Extrait du document:
• • •

Erreur de manipulation et donc erreur humaine ? Peut-être. Mais comment s'en étonner quand on sait que les employés responsables de cette erreur, et qui y laisseront sans doute leur vie, étaient des embauchés tout récents à qui n'avait été donnée qu'une formation sommaire.

De toute façon là n'est pas le fond du problème. Il peut toujours y avoir erreur humaine et le rôle des mesures de sécurité est justement de les éviter quand c'est possible, et d'en limiter les conséquences quand elles se produisent. Or JOCO, la société privée propriétaire de l'usine, a reconnu avoir récemment réduit les mesures de sécurité entourant les procédures de fabrication. Ses responsables ont même admis avoir choisi de ne pas soumettre ces changements à l'approbation des autorités parce qu'ils étaient sûrs qu'elles ne donneraient pas leur feu vert. Qui plus est, sous prétexte qu'une réaction nucléaire dans les cuves d'enrichissement était improbable, JOCO avait choisi de faire l'économie d'installer le système de refroidissement d'urgence nécessaire pour limiter la réaction en cas d'accident.

• • •

Données fournies:
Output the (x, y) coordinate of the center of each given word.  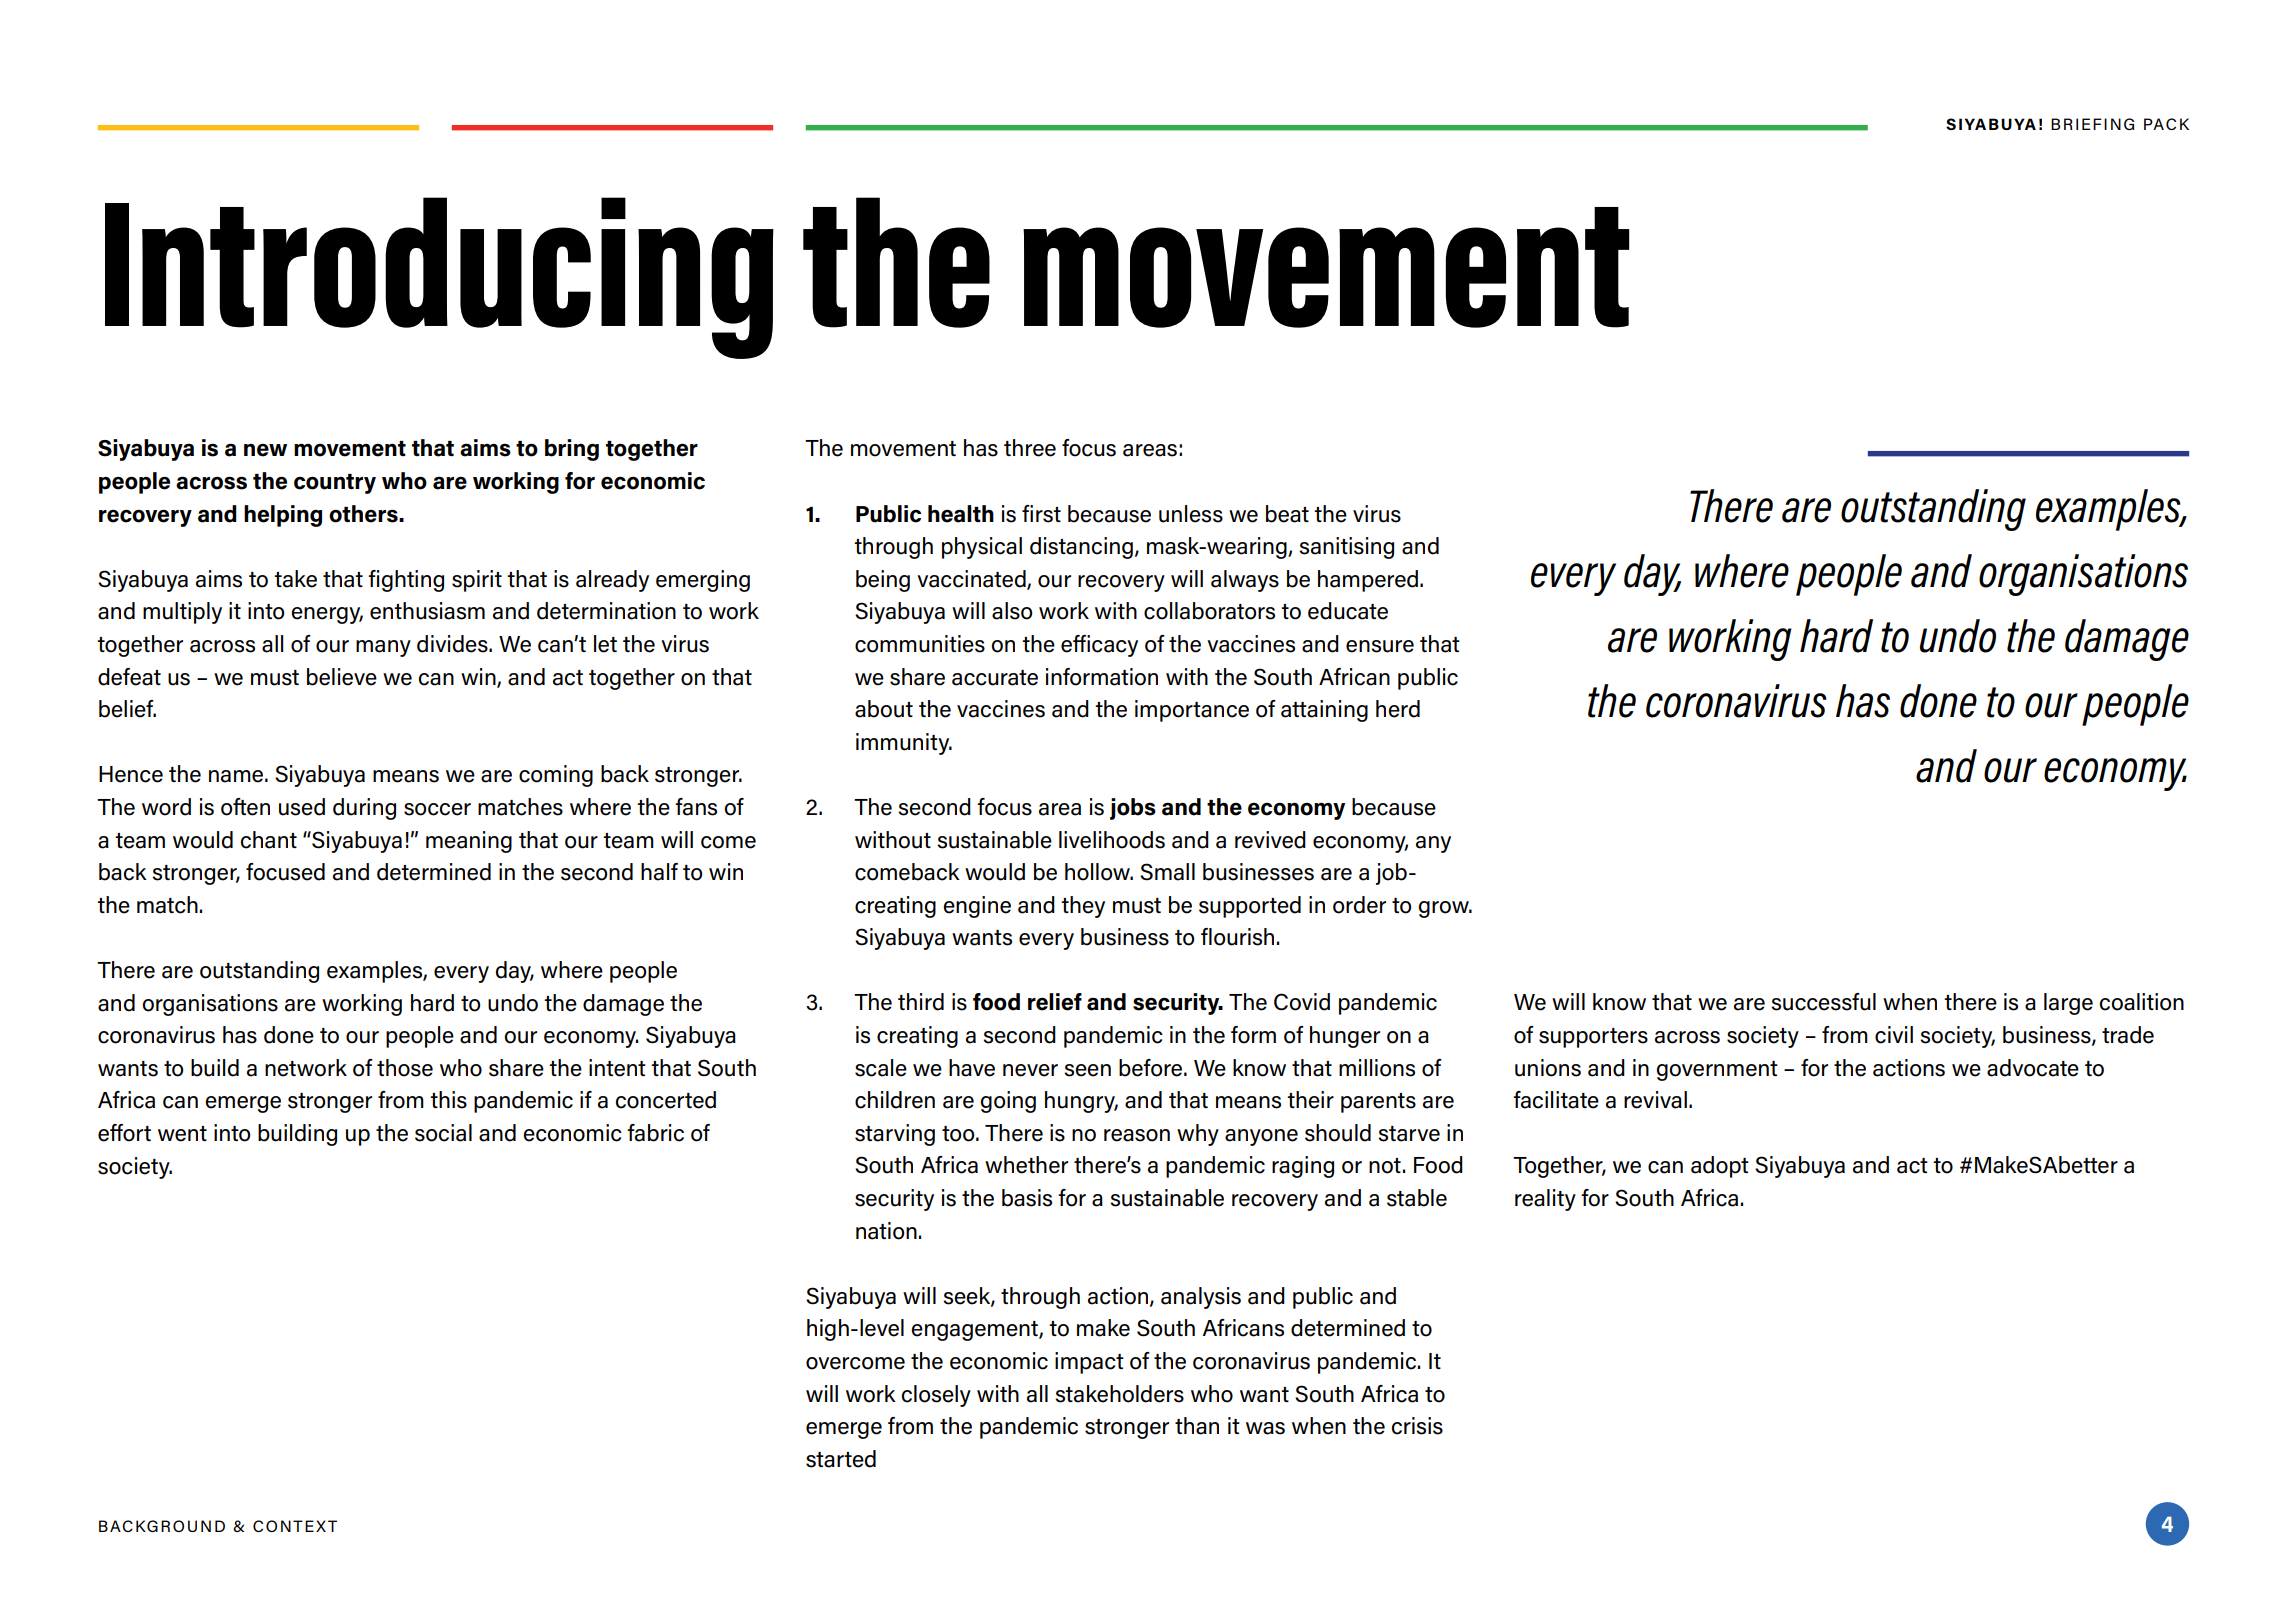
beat (1287, 514)
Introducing (439, 278)
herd (1398, 709)
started (841, 1459)
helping (283, 516)
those (405, 1068)
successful (1823, 1002)
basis (1027, 1198)
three (1030, 448)
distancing (1081, 548)
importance (1192, 711)
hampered (1369, 581)
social (443, 1133)
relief (1055, 1002)
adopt (1720, 1167)
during (364, 809)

• • •

Exercices:
A) Reproduisez tel quel, dans l'extrait sur l'usine JOCO, tout ce qui va de « Erreur de manipulation » jusqu'à « qu'une formation sommaire. ».
B) Mettez toutes les lignes des enregistrements sous forme de tableau Markdown, avec une colonne « N° » pour le numéro de ligne et une colonne « Ligne » pour son texte, s'il vous plaît. Laissez de côté les lignes vides et n'incluez pas les images dans la réponse.

Réponses rédigées:
A)
Erreur de manipulation et donc erreur humaine ? Peut-être. Mais comment s'en étonner quand on sait que les employés responsables de cette erreur, et qui y laisseront sans doute leur vie, étaient des embauchés tout récents à qui n'avait été donnée qu'une formation sommaire.

B)
| N° | Ligne |
|---|---|
| 1 | Output the (x, y) coordinate of the center of each given word.   |
| 2 | beat (1287, 514) |
| 3 | Introducing (439, 278) |
| 4 | herd (1398, 709) |
| 5 | started (841, 1459) |
| 6 | helping (283, 516) |
| 7 | those (405, 1068) |
| 8 | successful (1823, 1002) |
| 9 | basis (1027, 1198) |
| 10 | three (1030, 448) |
| 11 | distancing (1081, 548) |
| 12 | importance (1192, 711) |
| 13 | hampered (1369, 581) |
| 14 | social (443, 1133) |
| 15 | relief (1055, 1002) |
| 16 | adopt (1720, 1167) |
| 17 | during (364, 809) |